Records excerpted from a collection:
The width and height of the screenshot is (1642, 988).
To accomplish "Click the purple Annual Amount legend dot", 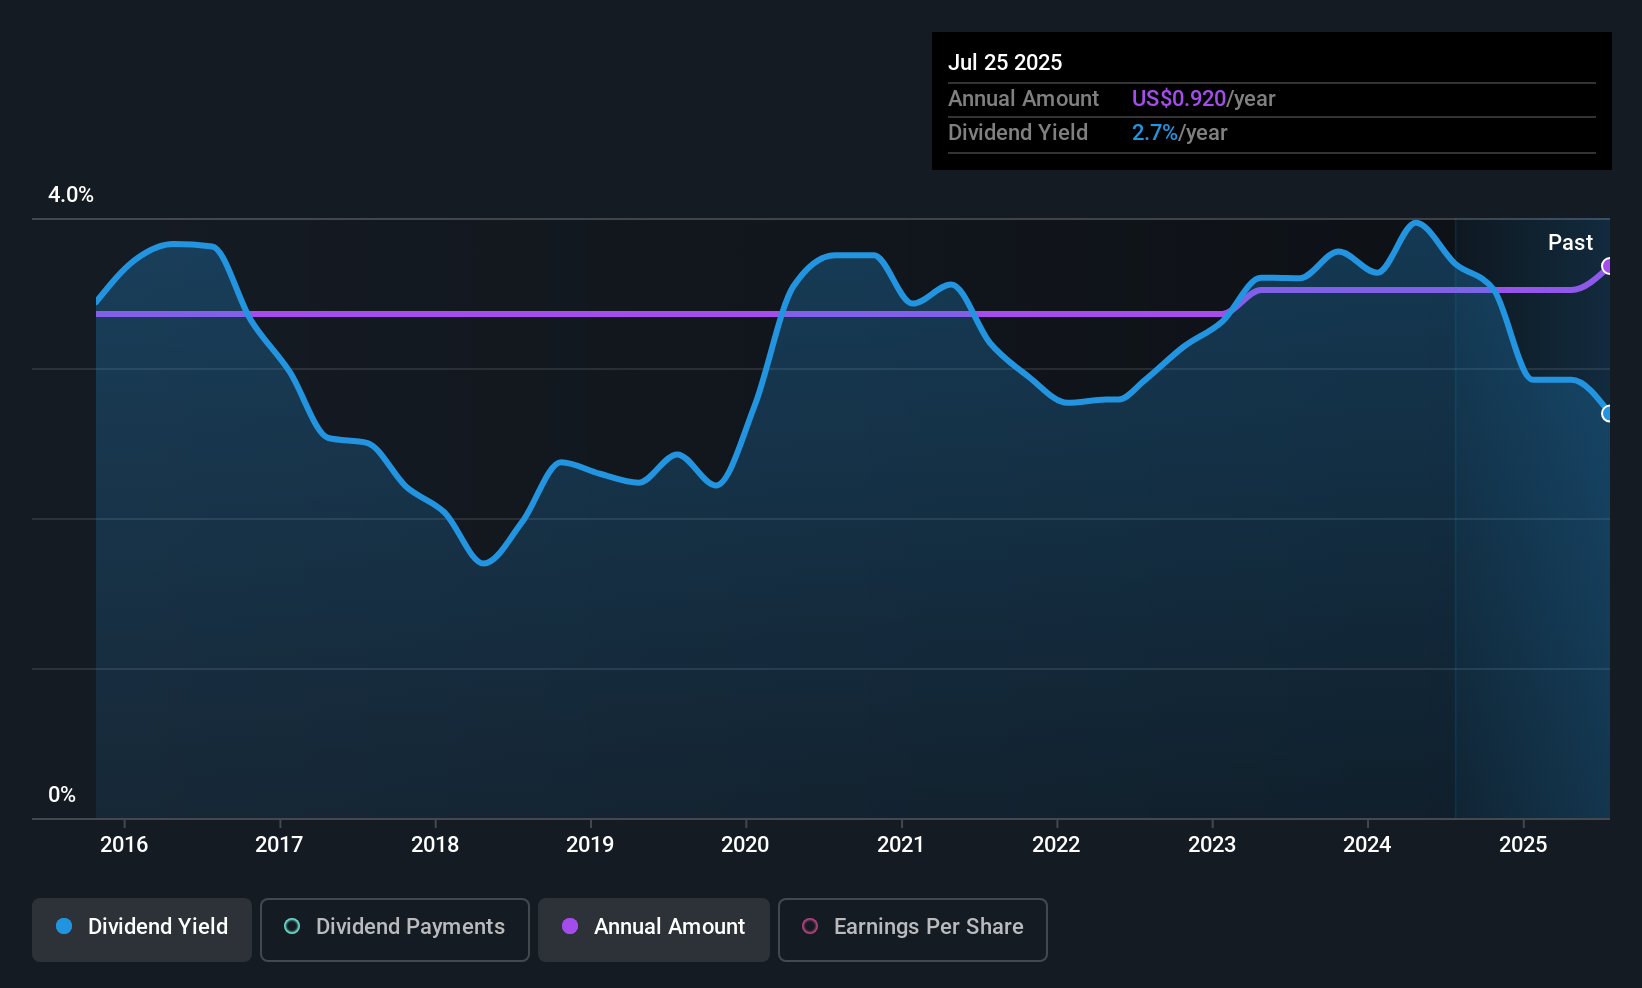I will click(x=570, y=926).
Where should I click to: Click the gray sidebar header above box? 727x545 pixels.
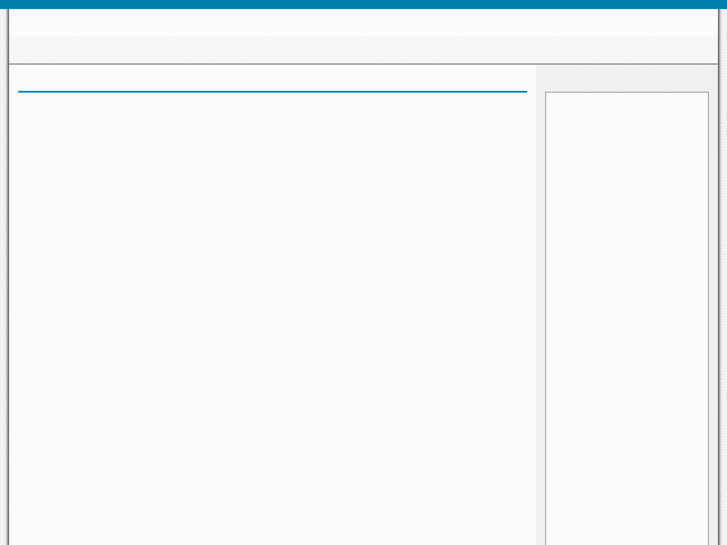pos(627,78)
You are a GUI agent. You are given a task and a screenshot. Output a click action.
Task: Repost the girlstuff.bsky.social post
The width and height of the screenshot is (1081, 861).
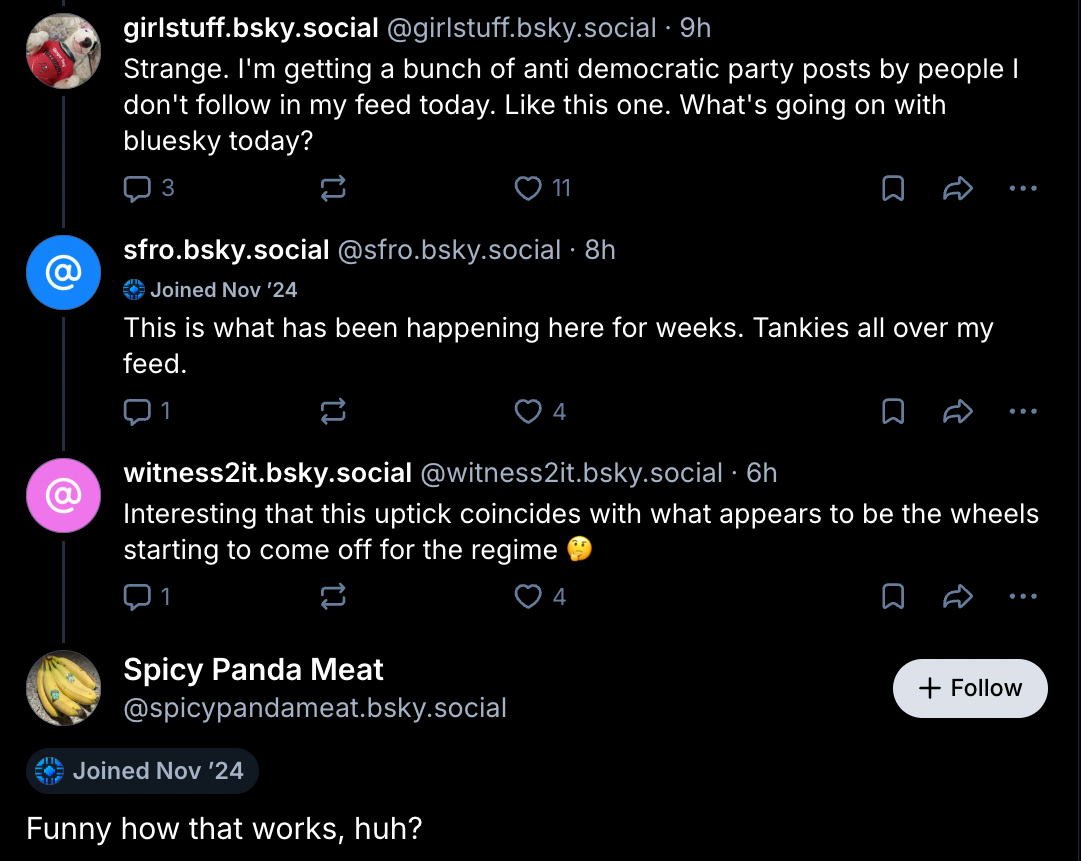[332, 188]
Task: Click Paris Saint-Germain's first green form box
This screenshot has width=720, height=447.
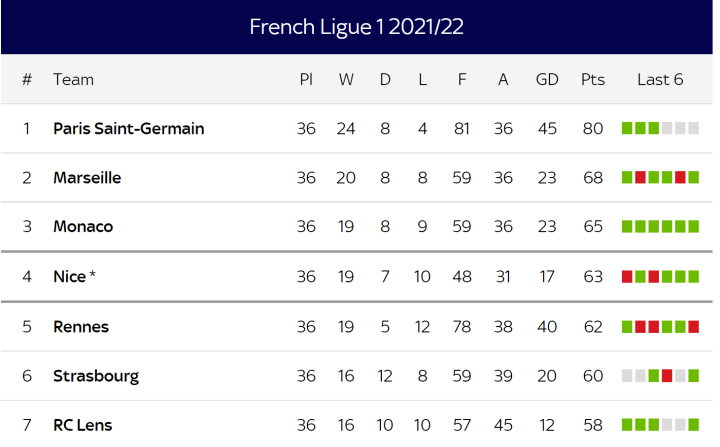Action: 627,128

How to complete this task: The answer consists solely of the lines from the one holding "The width and height of the screenshot is (1081, 861)." through the final line of the records, both ends included, each duplicated exactly. Leave images out.

Reply:
The width and height of the screenshot is (1081, 861).
[332, 188]
Task: Click Paris Saint-Germain's first green form box
This screenshot has width=720, height=447.
Action: 627,128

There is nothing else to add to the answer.